Task statement →
Exactly the lines from the one containing "Task: Zoom in with the plus button" through the end of the records must be reproduced; leave out all pictures.

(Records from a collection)
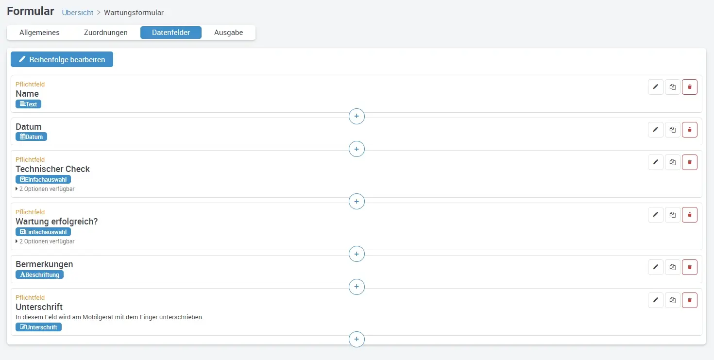Image resolution: width=714 pixels, height=360 pixels.
Task: Expand options list under Technischer Check
Action: tap(45, 189)
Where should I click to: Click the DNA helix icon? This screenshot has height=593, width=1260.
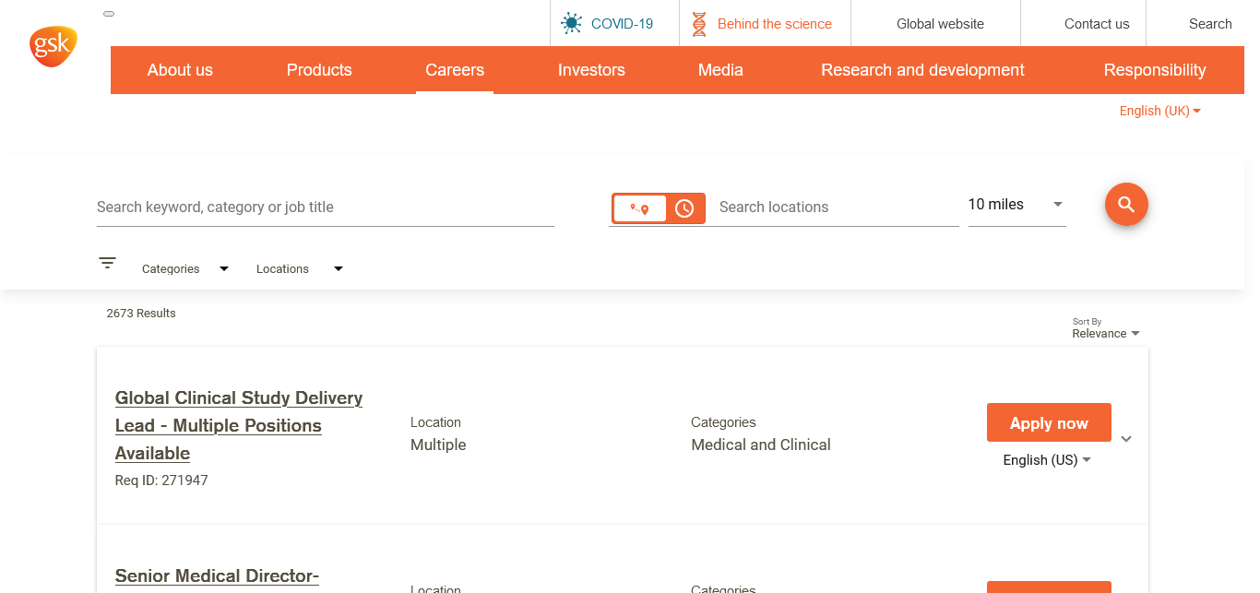(699, 24)
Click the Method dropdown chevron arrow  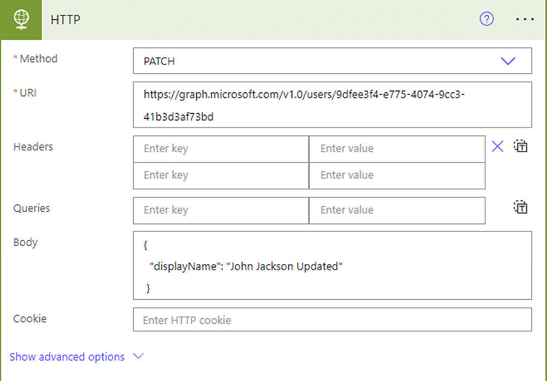coord(508,61)
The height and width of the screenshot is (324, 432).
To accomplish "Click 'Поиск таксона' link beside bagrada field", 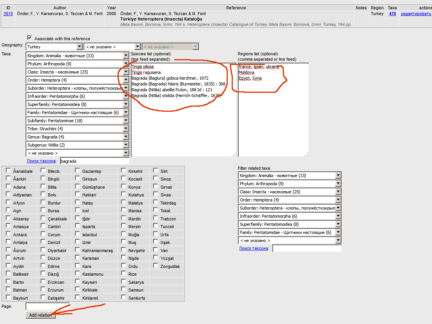I will tap(42, 161).
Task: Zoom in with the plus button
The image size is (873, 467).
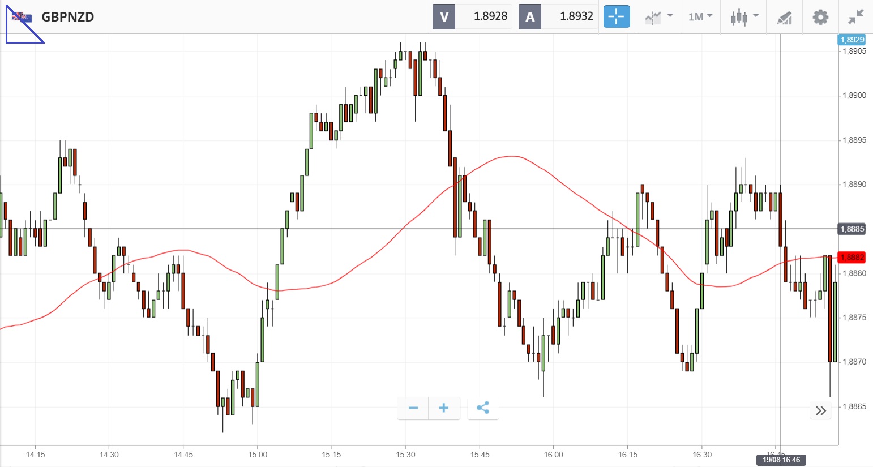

Worked solution →
Task: Zoom in with the plus button
The image size is (873, 467).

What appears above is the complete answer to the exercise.